What needs to be done: Could you repeat the whole listing below exactly as it stands?

Input data:
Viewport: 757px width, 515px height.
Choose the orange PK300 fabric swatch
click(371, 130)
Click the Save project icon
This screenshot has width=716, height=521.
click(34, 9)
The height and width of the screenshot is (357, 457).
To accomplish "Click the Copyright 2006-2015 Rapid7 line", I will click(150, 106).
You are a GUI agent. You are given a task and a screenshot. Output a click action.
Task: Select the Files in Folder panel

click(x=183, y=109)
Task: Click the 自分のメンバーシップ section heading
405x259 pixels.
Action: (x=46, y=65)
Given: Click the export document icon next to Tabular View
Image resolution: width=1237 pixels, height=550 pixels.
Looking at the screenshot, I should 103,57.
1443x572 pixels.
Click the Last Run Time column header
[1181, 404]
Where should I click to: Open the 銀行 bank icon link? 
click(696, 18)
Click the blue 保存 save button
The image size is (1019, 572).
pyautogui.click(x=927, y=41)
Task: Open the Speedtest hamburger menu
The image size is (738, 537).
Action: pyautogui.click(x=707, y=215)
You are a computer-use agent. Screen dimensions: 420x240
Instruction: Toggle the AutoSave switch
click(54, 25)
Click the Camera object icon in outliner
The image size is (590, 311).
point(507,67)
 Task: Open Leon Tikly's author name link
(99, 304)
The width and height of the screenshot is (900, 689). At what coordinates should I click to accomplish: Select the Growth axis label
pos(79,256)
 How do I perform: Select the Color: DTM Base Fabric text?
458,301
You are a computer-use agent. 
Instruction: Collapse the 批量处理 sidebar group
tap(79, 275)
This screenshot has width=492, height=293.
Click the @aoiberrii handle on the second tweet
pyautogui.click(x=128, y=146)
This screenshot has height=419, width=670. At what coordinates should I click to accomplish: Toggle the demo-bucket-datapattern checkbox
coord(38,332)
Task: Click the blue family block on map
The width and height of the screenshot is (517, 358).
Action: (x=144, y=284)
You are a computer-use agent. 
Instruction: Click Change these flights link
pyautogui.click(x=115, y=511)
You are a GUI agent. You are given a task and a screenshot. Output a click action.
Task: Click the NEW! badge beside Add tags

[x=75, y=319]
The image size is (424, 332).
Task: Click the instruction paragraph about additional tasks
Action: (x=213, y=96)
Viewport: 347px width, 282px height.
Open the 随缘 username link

Solution for this exercise:
Viewport: 757px width, 515px height.
Choose the orange PK300 fabric swatch
click(371, 130)
Click the Save project icon
This screenshot has width=716, height=521.
click(34, 9)
The height and width of the screenshot is (357, 457).
To accomplish "Click the Copyright 2006-2015 Rapid7 line", I will click(150, 106).
You are a GUI agent. You are given a task and a screenshot. Output a click action.
Task: Select the Files in Folder panel

click(x=183, y=109)
Task: Click the 自分のメンバーシップ section heading
405x259 pixels.
Action: (x=46, y=65)
Given: Click the export document icon next to Tabular View
Image resolution: width=1237 pixels, height=550 pixels.
Looking at the screenshot, I should 103,57.
1443x572 pixels.
Click the Last Run Time column header
[1181, 404]
Where should I click to: Open the 銀行 bank icon link? 
click(696, 18)
Click the blue 保存 save button
The image size is (1019, 572).
pyautogui.click(x=927, y=41)
Task: Open the Speedtest hamburger menu
The image size is (738, 537).
Action: pyautogui.click(x=707, y=215)
You are a computer-use agent. Screen dimensions: 420x240
Instruction: Toggle the AutoSave switch
click(54, 25)
Click the Camera object icon in outliner
The image size is (590, 311).
point(507,67)
 Task: Open Leon Tikly's author name link
(99, 304)
The width and height of the screenshot is (900, 689). At what coordinates should I click to accomplish: Select the Growth axis label
pos(79,256)
 How do I perform: Select the Color: DTM Base Fabric text?
458,301
You are a computer-use agent. 
Instruction: Collapse the 批量处理 sidebar group
tap(79, 275)
This screenshot has width=492, height=293.
Click the @aoiberrii handle on the second tweet
pyautogui.click(x=128, y=146)
This screenshot has height=419, width=670. At what coordinates should I click to accomplish: Toggle the demo-bucket-datapattern checkbox
coord(38,332)
Task: Click the blue family block on map
The width and height of the screenshot is (517, 358).
Action: (x=144, y=284)
You are a computer-use agent. 
Instruction: Click Change these flights link
pyautogui.click(x=115, y=511)
You are a GUI agent. You are given a task and a screenshot. Output a click action.
Task: Click the NEW! badge beside Add tags

[x=75, y=319]
The image size is (424, 332).
Task: Click the instruction paragraph about additional tasks
Action: (x=213, y=96)
Viewport: 347px width, 282px height.
Open the 随缘 username link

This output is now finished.